Am 30. März kam außerdem die überraschende Ankündigung des Auswärtigen Amtes, man würde vorerst alle Visaverfahren für afghanische Menschen aussetzen. Grund wäre eine Optimierung der Sicherheitsprozesse. Sogar Menschen, die bereits ein Visum erhalten haben, sollen nicht einreisen dürfen. Der Flüchtlingsrat Baden-Württemberg kritisiert die Aussetzung des Visaverfahrens und die Verhinderung der Einreise trotz bereits erhaltenen Visa aufs Schärfste. Eine Optimierung von Prozessen kann nicht zu Lasten von Menschen gehen, die sich in Lebensgefahr befinden. PRO ASYL hält die Verhinderung der Einreise von Menschen mit Visum für rechtswidrig. Wenn ein Visum erteilt wurde, haben bereits alle erforderlichen Prüfungen stattgefunden, es darf dann nicht einfach, ohne jegliche Rechtsgrundlage, die Einreise verhindert werden.

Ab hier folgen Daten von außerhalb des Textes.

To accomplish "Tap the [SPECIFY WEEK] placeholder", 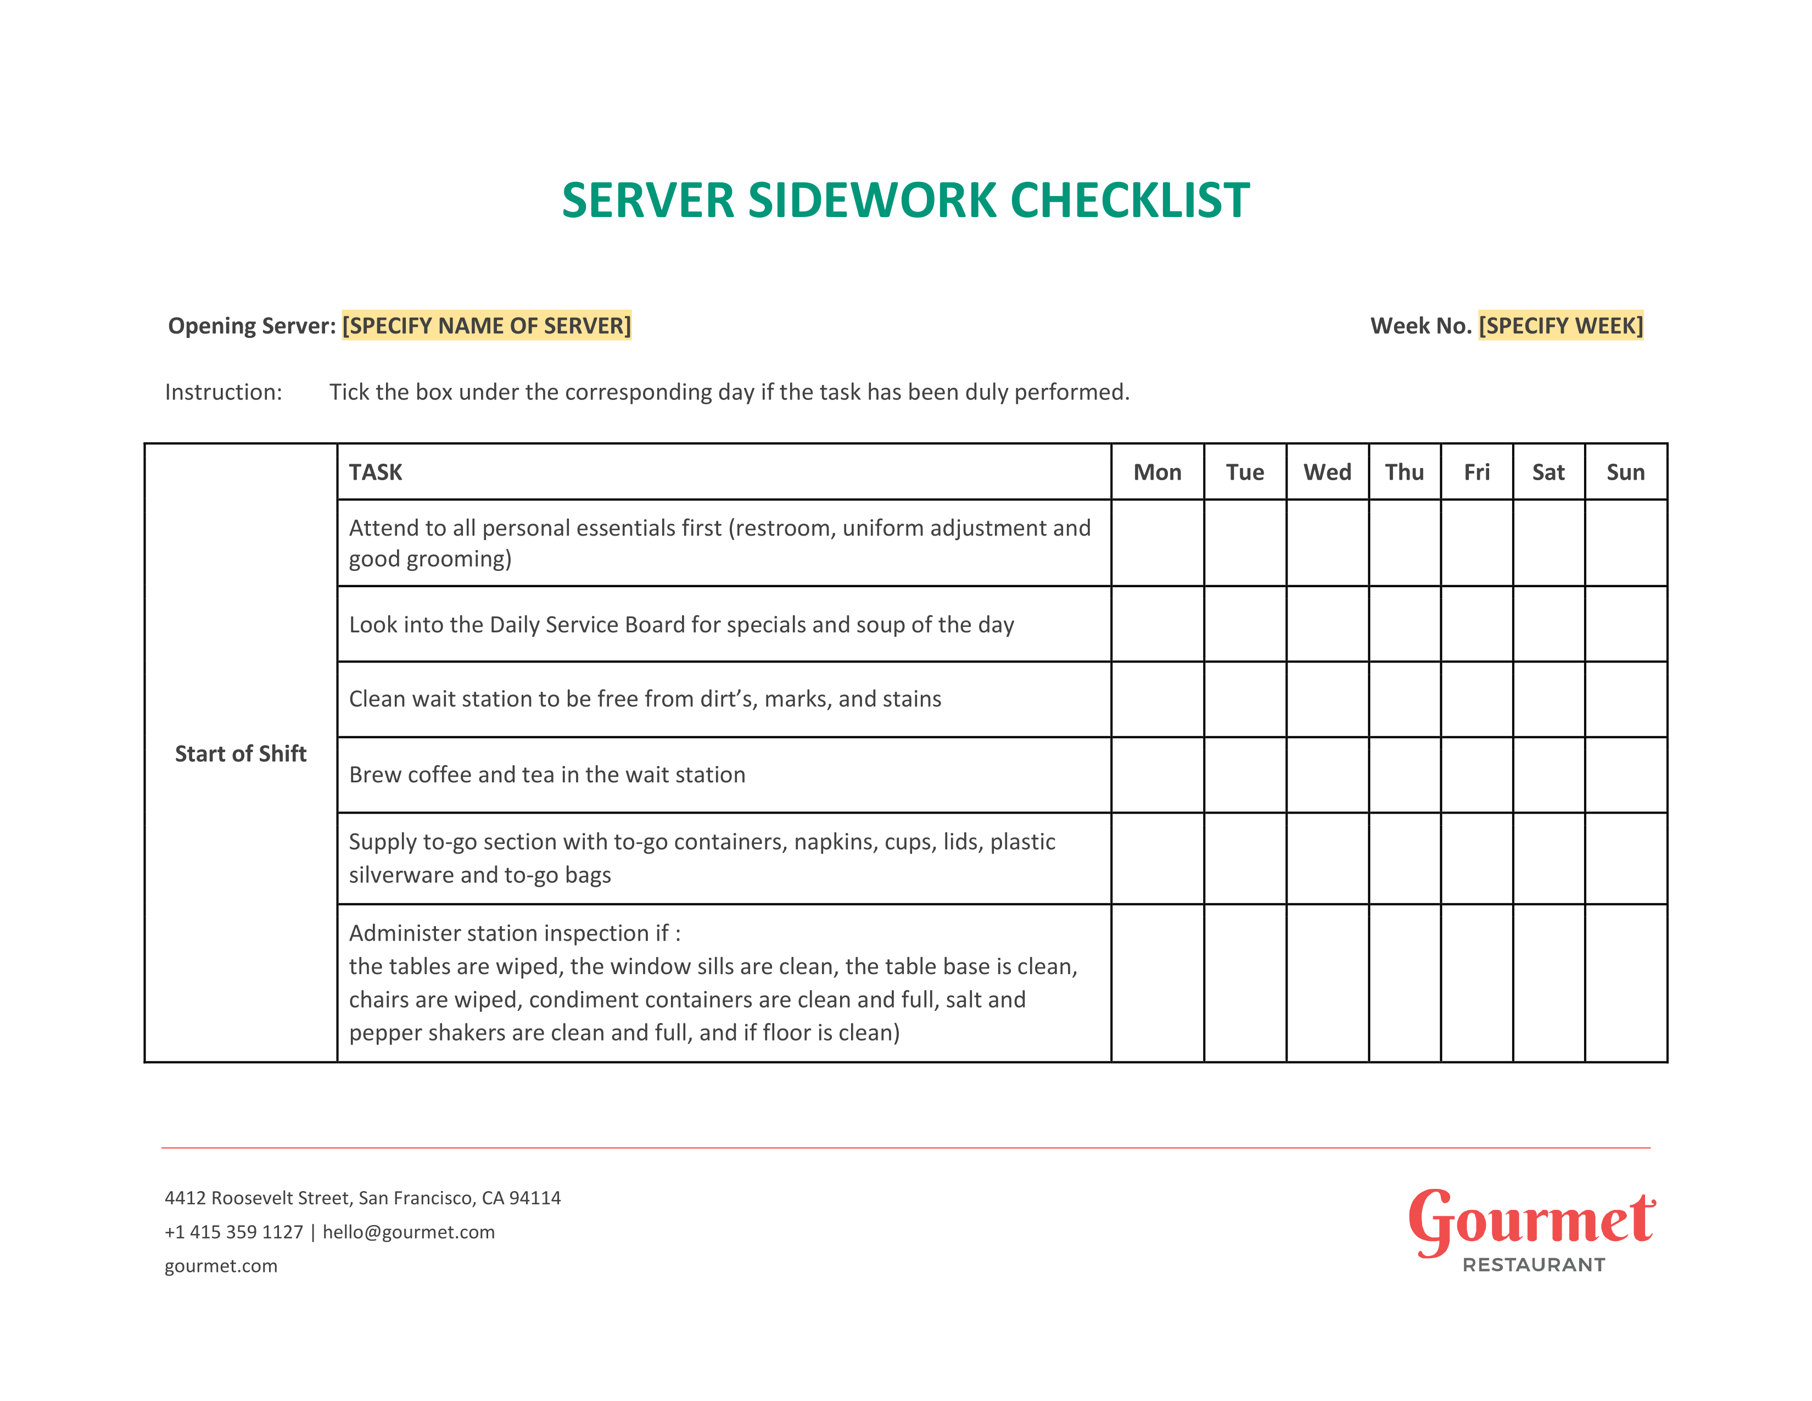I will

Der Flüchtlingsrat Baden-Württemberg fordert die Bundesregierung dazu auf, das Bundesaufnahmeprogramm so zu überarbeiten, dass gefährdete Afghan*innen tatsächlich aufgenommen werden können. Es ist ein Skandal, dass bis heute nicht eine Person im Rahmen des Programms nach Deutschland gelangt ist. „Bedrohte Afghaninnen und Afghanen dürfen nicht im Stich gelassen werden!“, so Sadiq Zartila vom Flüchtlingsrat.